Back story: A woman in Kentucky had seen this painting (above) either in my (now defunct) Memphis gallery or on their website. The site stayed up for awhile after they closed and she emailed me about the availability of the piece. I gave her a link and assured her the gallery that now had the painting would be happy to help her... as far as I know at this point it could be just another scam or whatever.

So the point here isn't that, whoopee! I made a nice big sale... or even: okay, things could be worse. No one I know is admitting to business as usual... it's tough out there! Any sale is much appreciated, especially when there are materials to buy, art trips you want to take, life to live... one's usual contributions to keeping the economy alive.

I guess the point is how much we take for granted when we are coasting... hardly realizing that we're gradually slowing down. First this gallery closes, then that one... and those still open are strangely quiet. I'm not sure what to do about it. I can see where I've dropped the ball in creative marketing... haven't kept up with collectors, should be doing newsletters, etc... that was supposed to be gallery responsibility, not mine.

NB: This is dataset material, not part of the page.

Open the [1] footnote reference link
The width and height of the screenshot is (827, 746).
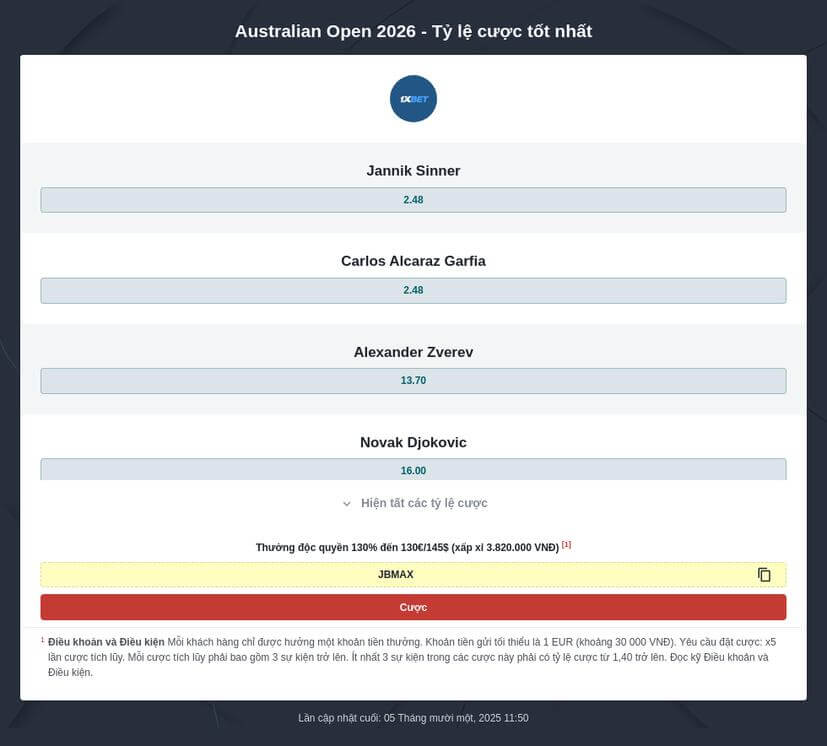(x=566, y=543)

When the economy tanked I thought to myself... okay, this is the way my career shuts down. Not my fault. But I had pretty good momentum and the last couple of years didn't really seem to affect my bottom line... until now. Even the surprise sale seems to carry an air of foreboding since it bounced off of a gallery site that had already closed it's doors.

8 comments:

Anonymous said...

Don't know what to say abut this one other than I'm in the same boat.
I'm relying on the cycle going back up and wish it would hurry up.

Karen Jacobs said...

I feel like I'm not doing enough... need to be pro-active!

Cathy Hegman said...

I feel your pain...I am over the top when I sell a piece these days...it is getting harder and harder and fewer and much farther between...I am tickled pink you sold one and it is a really nice painting too!

Karen Jacobs said...

What I failed to mention was that the sale happened about six weeks ago... and judging from all the congratulatory comments on FB, yes, I should be riding high, not whining about loss of momentum. When you throw in the age factor (oh, no!) one does begin to wonder what is an appropriate way to accept the inevitable loss of motivation... the grasp of "retirement" and all that goes with it. Fodder for another post, perhaps. Will think on it.

Kesha Bruce said...

I've been talking about this with alot of other artists lately. The way I see it, the biggest danger in relying too much on the gallery system is what happens when the gallery goes belly up?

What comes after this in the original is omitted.